Response to treatment for DUB is highly individual and is not easy to predict. The outcome depends largely on the woman's medical condition and her age. Many women, especially adolescents, are successfully treated with hormones (usually oral contraceptives). As a last resort, hysterectomy removes the source of the problem by removing the uterus, but this operation is not without risk, or the possibility of complications.
Dysfunctional uterine bleeding is not a preventable disorder.
DeCherney, Alan H., and Martin L. Peroll. "Complications of Menstruation." In Current Obstetric and Gynecologic Diagnosis and Treatment. 8th ed. Norwalk, CT: Appleton & Lange, 1994.
Murray, Michael T., and Joseph E. Pizzorno. "Heavy Periods." In An Encyclopedia of Natural Medicine. Rocklin, CA: Prima Publishing, 1991.
"Menorrhagia." The wellness web <http://wellweb.com/INDEX/MENORRHAGIA.htm>.

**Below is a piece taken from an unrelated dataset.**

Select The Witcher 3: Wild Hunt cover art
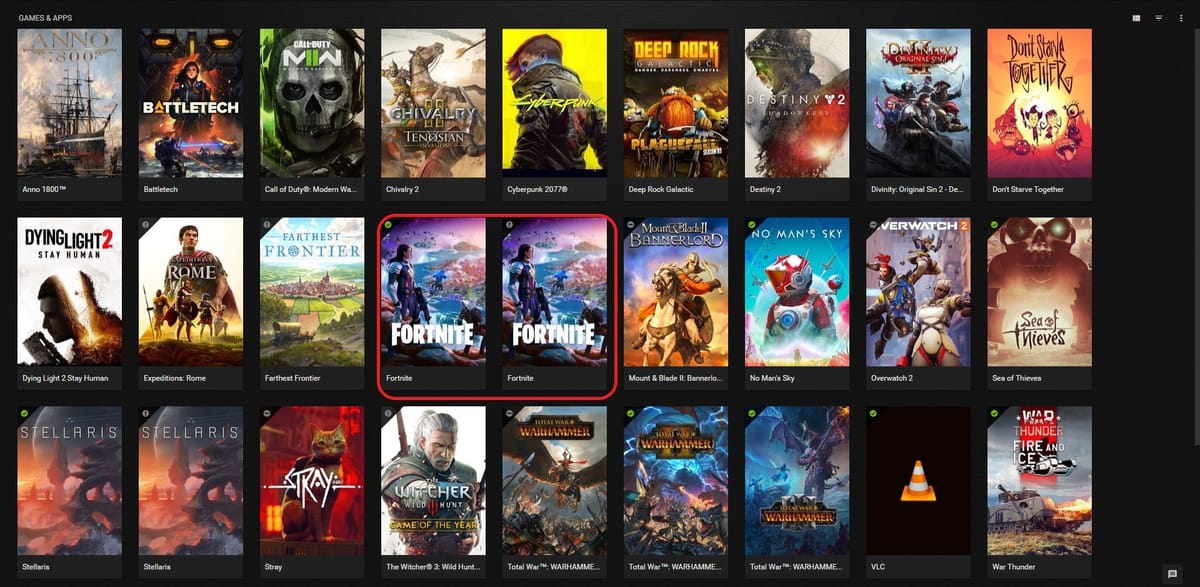This screenshot has width=1200, height=587. pos(433,481)
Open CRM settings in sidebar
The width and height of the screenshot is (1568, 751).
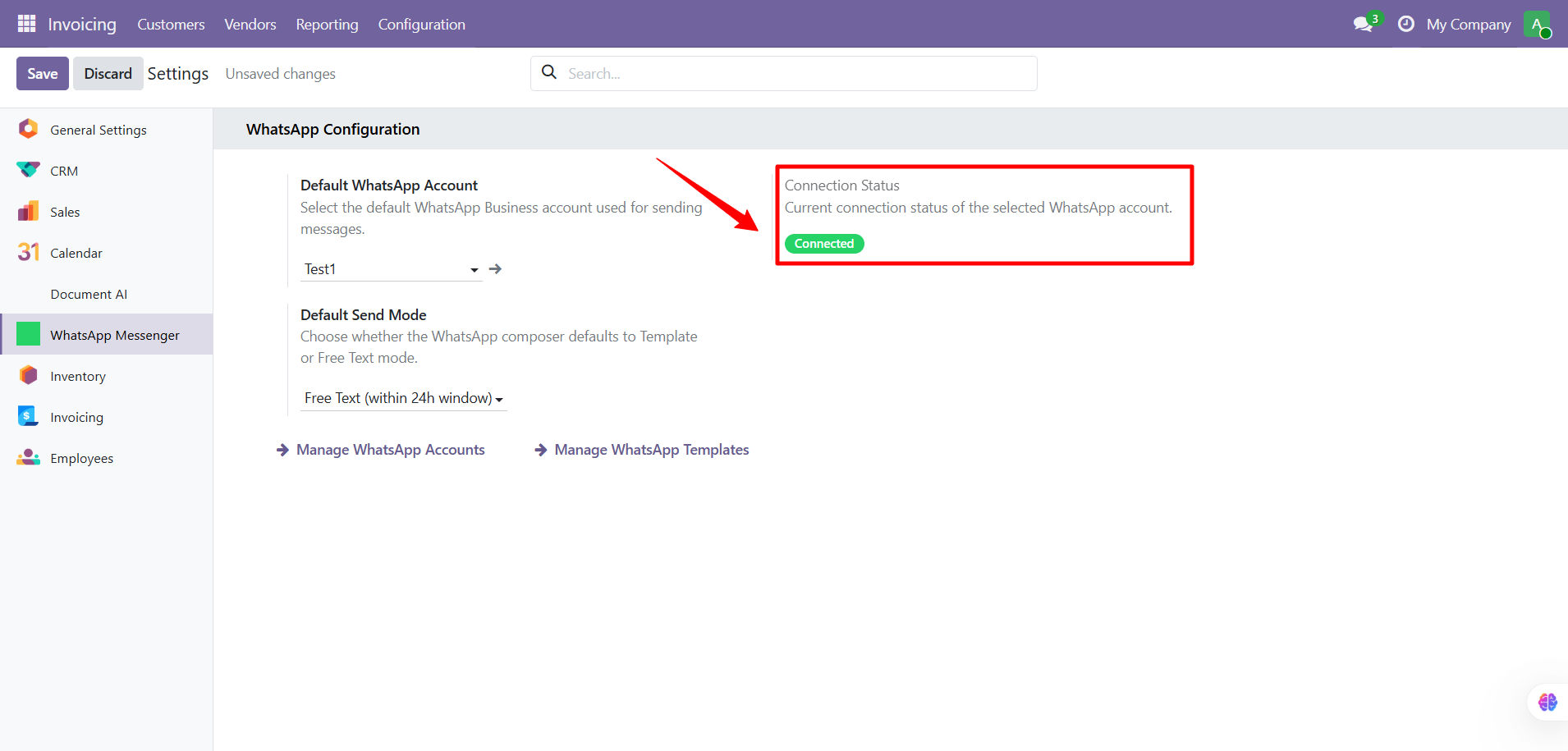[64, 171]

Dilation and curettage (D & C)—A procedure performed under anesthesia during which the cervix is dilated, and tissue lining the uterus is scraped out with a metal spoon-shaped instrument or a suction tube. The procedure can be either diagnostic, or to remove polyps.
Endometrial biopsy—The removal of tissue either by suction or scraping of samples of tissue from the uterus. The cervix is not dilated. The procedure has a lower rate of diagnostic accuracy than a D & C, but can be done as an office procedure under local anesthesia.
Endometrial cancer—Cancer of the inner mucous membrane of the uterus.
Fibroids, or fibroid tumors—Fibroid tumors are non-cancerous (benign) growths in the uterus. They occur in 30–40% of women over age 40, and do not need to be removed unless they are causing symptoms that interfere with a woman's normal activities.
Hypothyroidism—A disorder in which the thyroid gland produces too little thyroid hormone causing a decrease in the rate of metabolism with associated effects on the reproductive system.
Lupus erythematosus—A chronic inflammatory disease in which inappropriate immune system reactions cause abnormalities in the blood vessels and connective tissue.
Progesterone—A hormone naturally secreted by the ovary, or manufactured synthetically, that prepares the uterus for implantation of a fertilized egg.
Prostaglandins—A group of chemicals that mediate, or determine the actions of other chemicals in the cell or body.